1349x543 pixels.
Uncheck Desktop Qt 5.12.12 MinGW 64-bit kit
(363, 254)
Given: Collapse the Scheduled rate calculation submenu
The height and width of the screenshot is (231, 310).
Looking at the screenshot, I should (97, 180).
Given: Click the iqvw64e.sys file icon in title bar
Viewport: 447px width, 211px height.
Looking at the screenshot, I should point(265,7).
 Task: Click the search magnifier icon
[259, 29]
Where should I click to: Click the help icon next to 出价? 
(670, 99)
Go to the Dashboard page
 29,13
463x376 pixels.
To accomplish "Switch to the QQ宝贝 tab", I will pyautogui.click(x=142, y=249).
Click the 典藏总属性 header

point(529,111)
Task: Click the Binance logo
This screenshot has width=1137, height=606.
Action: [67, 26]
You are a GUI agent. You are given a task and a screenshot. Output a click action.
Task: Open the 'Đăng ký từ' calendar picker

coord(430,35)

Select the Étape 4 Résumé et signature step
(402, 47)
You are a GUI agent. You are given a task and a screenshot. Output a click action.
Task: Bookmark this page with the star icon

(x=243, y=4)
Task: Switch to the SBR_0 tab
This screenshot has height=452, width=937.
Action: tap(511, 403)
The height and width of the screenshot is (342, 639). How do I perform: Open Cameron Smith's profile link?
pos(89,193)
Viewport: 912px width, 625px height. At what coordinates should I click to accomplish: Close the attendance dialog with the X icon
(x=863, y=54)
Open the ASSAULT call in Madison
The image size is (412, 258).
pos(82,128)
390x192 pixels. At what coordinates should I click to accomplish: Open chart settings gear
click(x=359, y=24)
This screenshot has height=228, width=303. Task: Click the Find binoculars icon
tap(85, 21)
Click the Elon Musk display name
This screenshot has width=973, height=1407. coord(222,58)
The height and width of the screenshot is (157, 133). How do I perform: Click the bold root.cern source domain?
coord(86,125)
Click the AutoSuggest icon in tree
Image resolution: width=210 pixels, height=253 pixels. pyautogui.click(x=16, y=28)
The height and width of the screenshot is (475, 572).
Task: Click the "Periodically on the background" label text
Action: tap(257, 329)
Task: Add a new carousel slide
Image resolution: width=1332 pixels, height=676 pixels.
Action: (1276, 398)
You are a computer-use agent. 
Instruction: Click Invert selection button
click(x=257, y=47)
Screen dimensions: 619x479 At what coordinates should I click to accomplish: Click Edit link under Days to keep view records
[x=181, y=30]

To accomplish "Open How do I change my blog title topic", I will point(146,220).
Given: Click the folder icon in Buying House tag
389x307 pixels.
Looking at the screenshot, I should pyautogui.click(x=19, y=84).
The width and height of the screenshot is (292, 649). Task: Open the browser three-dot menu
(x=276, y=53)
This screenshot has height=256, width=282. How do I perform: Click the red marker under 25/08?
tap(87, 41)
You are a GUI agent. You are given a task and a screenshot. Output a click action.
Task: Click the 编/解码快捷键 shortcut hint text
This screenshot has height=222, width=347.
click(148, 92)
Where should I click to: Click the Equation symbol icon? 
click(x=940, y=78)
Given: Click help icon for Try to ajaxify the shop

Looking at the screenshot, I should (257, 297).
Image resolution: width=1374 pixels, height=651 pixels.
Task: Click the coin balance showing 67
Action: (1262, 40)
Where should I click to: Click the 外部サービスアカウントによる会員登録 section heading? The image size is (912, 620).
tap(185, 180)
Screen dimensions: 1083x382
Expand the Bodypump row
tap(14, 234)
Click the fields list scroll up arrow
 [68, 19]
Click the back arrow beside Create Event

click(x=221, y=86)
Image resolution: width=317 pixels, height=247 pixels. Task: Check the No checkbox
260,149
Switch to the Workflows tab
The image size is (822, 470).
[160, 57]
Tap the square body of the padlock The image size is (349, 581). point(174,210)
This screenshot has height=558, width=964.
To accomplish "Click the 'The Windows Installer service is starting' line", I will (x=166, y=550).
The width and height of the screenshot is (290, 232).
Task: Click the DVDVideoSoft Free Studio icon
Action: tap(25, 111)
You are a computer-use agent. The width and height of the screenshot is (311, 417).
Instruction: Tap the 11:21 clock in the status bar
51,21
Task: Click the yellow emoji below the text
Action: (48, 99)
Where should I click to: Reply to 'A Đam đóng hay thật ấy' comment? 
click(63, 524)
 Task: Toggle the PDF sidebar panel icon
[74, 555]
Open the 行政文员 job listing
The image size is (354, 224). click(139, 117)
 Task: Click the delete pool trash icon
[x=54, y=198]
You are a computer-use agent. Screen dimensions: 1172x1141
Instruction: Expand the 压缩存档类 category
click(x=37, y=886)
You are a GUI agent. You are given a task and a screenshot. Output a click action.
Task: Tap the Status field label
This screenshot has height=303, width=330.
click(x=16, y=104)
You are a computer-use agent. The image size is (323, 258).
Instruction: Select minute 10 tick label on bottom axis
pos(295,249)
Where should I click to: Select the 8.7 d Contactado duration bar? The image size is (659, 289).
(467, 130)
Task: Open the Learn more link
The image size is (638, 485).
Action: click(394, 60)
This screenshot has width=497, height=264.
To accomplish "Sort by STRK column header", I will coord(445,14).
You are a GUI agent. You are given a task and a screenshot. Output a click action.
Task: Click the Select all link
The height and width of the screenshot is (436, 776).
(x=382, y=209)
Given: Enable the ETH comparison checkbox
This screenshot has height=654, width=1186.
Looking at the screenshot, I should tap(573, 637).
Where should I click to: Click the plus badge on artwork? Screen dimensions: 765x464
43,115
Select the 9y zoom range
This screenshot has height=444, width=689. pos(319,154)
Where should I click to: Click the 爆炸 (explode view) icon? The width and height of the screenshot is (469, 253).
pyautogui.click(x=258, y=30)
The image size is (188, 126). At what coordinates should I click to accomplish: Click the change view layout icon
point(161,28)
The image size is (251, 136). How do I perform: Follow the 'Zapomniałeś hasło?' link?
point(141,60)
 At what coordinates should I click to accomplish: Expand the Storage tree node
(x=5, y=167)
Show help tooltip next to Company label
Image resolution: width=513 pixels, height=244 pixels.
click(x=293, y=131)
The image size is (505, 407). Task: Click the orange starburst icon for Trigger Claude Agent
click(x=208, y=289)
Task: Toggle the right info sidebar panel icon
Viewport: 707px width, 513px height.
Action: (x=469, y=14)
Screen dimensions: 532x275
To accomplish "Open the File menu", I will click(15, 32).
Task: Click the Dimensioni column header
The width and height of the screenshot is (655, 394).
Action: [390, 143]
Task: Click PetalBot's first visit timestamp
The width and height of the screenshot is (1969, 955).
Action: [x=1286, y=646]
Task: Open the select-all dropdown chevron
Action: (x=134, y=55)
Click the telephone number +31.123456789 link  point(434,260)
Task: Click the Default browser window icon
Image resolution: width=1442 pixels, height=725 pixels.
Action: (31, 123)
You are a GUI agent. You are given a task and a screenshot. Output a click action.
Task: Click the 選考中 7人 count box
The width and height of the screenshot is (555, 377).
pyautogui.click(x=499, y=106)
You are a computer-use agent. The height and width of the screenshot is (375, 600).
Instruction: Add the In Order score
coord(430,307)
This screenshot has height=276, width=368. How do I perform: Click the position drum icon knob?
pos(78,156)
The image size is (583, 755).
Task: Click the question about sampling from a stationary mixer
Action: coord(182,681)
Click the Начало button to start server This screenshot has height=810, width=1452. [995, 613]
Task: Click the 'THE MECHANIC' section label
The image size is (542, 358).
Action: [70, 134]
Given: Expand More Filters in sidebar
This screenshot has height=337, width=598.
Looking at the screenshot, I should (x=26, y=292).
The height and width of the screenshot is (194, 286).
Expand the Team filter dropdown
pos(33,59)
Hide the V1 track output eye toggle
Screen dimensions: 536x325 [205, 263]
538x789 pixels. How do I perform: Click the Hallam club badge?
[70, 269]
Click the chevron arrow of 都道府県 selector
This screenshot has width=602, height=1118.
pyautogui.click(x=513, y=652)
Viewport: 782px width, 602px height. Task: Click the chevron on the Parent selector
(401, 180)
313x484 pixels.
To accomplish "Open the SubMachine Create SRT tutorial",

- Your goal
Reproduce the lines from the one with "Task: Click the Dimensioni column header" to the end of the data exactly, leaving out every earlier line.

- Problem solution
Task: Click the Dimensioni column header
The width and height of the screenshot is (655, 394).
Action: [390, 143]
Task: Click PetalBot's first visit timestamp
The width and height of the screenshot is (1969, 955).
Action: [x=1286, y=646]
Task: Open the select-all dropdown chevron
Action: (x=134, y=55)
Click the telephone number +31.123456789 link  point(434,260)
Task: Click the Default browser window icon
Image resolution: width=1442 pixels, height=725 pixels.
Action: (31, 123)
You are a GUI agent. You are given a task and a screenshot. Output a click action.
Task: Click the 選考中 7人 count box
The width and height of the screenshot is (555, 377).
pyautogui.click(x=499, y=106)
You are a computer-use agent. The height and width of the screenshot is (375, 600).
Instruction: Add the In Order score
coord(430,307)
This screenshot has height=276, width=368. How do I perform: Click the position drum icon knob?
pos(78,156)
The image size is (583, 755).
Task: Click the question about sampling from a stationary mixer
Action: coord(182,681)
Click the Начало button to start server This screenshot has height=810, width=1452. [995, 613]
Task: Click the 'THE MECHANIC' section label
The image size is (542, 358).
Action: [70, 134]
Given: Expand More Filters in sidebar
This screenshot has height=337, width=598.
Looking at the screenshot, I should (x=26, y=292).
The height and width of the screenshot is (194, 286).
Expand the Team filter dropdown
pos(33,59)
Hide the V1 track output eye toggle
Screen dimensions: 536x325 [205, 263]
538x789 pixels. How do I perform: Click the Hallam club badge?
[70, 269]
Click the chevron arrow of 都道府県 selector
This screenshot has width=602, height=1118.
pyautogui.click(x=513, y=652)
Viewport: 782px width, 602px height. Task: Click the chevron on the Parent selector
(401, 180)
313x484 pixels.
To accomplish "Open the SubMachine Create SRT tutorial",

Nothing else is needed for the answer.